China doesn't want over high growth rates from an "old development model" that "does not suit the country anymore," Giuliano Noci, a marketing professor and China expert at Politecnico di Milano, told Xinhua, while commenting on the new target figure.
The Chinese economy, which is both an extraordinary target market and an important workshop for the international community, needs to expand at a reasonable but more high-quality pace, Noci explained.
Noci said that in the current times of economic globalization, China faces important challenges and complex problems in pushing forward economic and social development.
"If China is able to enact the reforms, especially focusing on the policies of investment liberalization and innovation processes, the impact on the international community will be positive," he went on.

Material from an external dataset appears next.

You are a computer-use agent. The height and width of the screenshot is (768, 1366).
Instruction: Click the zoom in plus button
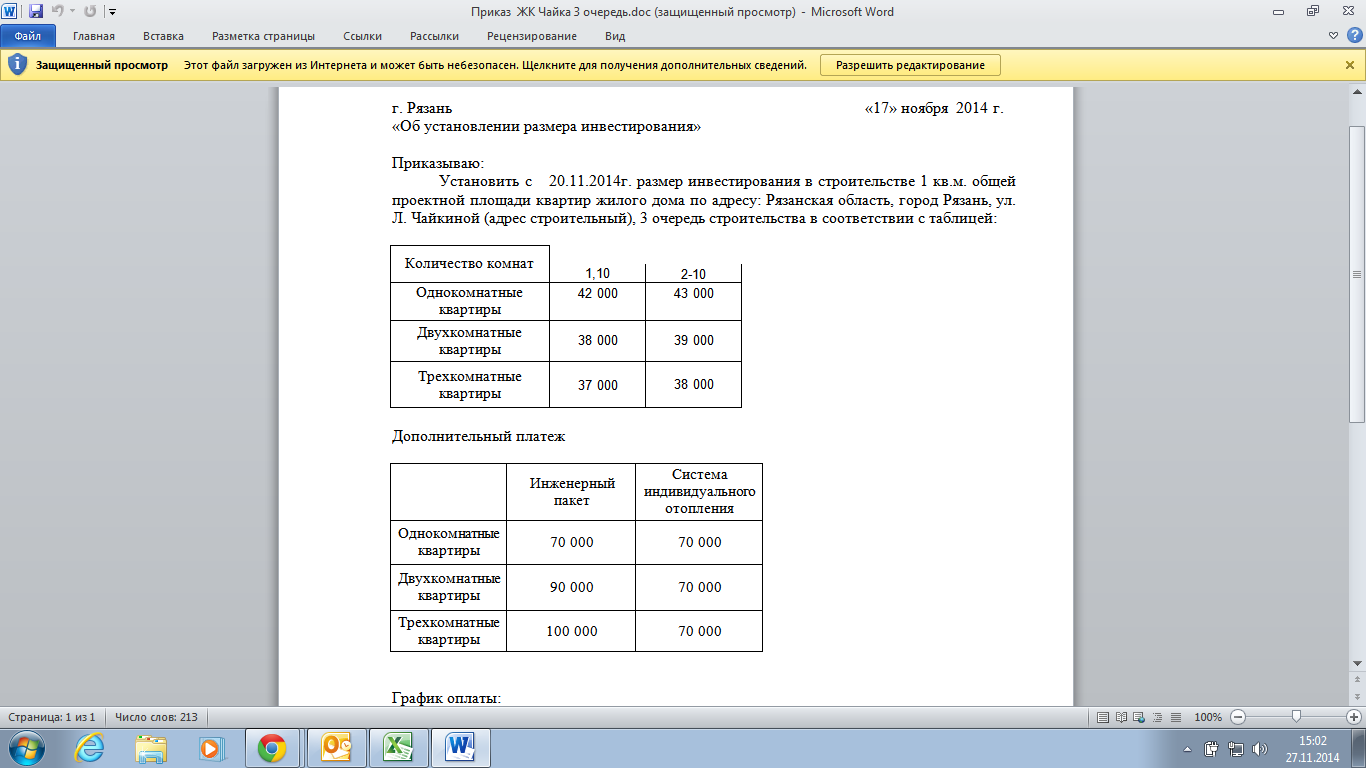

Noci also found China's plan to overhaul the current system for local governments to contain the mounting debt problem "very positive".
Another important aspect, he said, is development of mixed-ownership economy and measures to cut overcapacity, a major drag on the Chinese economy.
In his view, further concrete steps need to be taken to improve the health system and fight pollution, which poses a threat to Chinese and global development.
Giorgio Prodi, an economics professor at the University of Ferrara agreed with Noci that China needs stable growth and key reforms.
"If the Chinese government plan is implemented, especially regarding its fundamental points from battle against pollution to making domestic demand the main engine driving growth, it will certainly be good news for the rest of the world," Prodi told Xinhua.
China's pledge to carry out people-centered urbanization was another valuable element, Prodi noted.
"Urbanization is one of the motors driving China's growth because it brings investments and modernization of consumption," he said.
The program also promised to level the playing field for domestic and foreign companies to promote competition, which Prodi saw is fundamental for strengthening China's position as an engine of the global economy and as well as bringing opportunities for world development.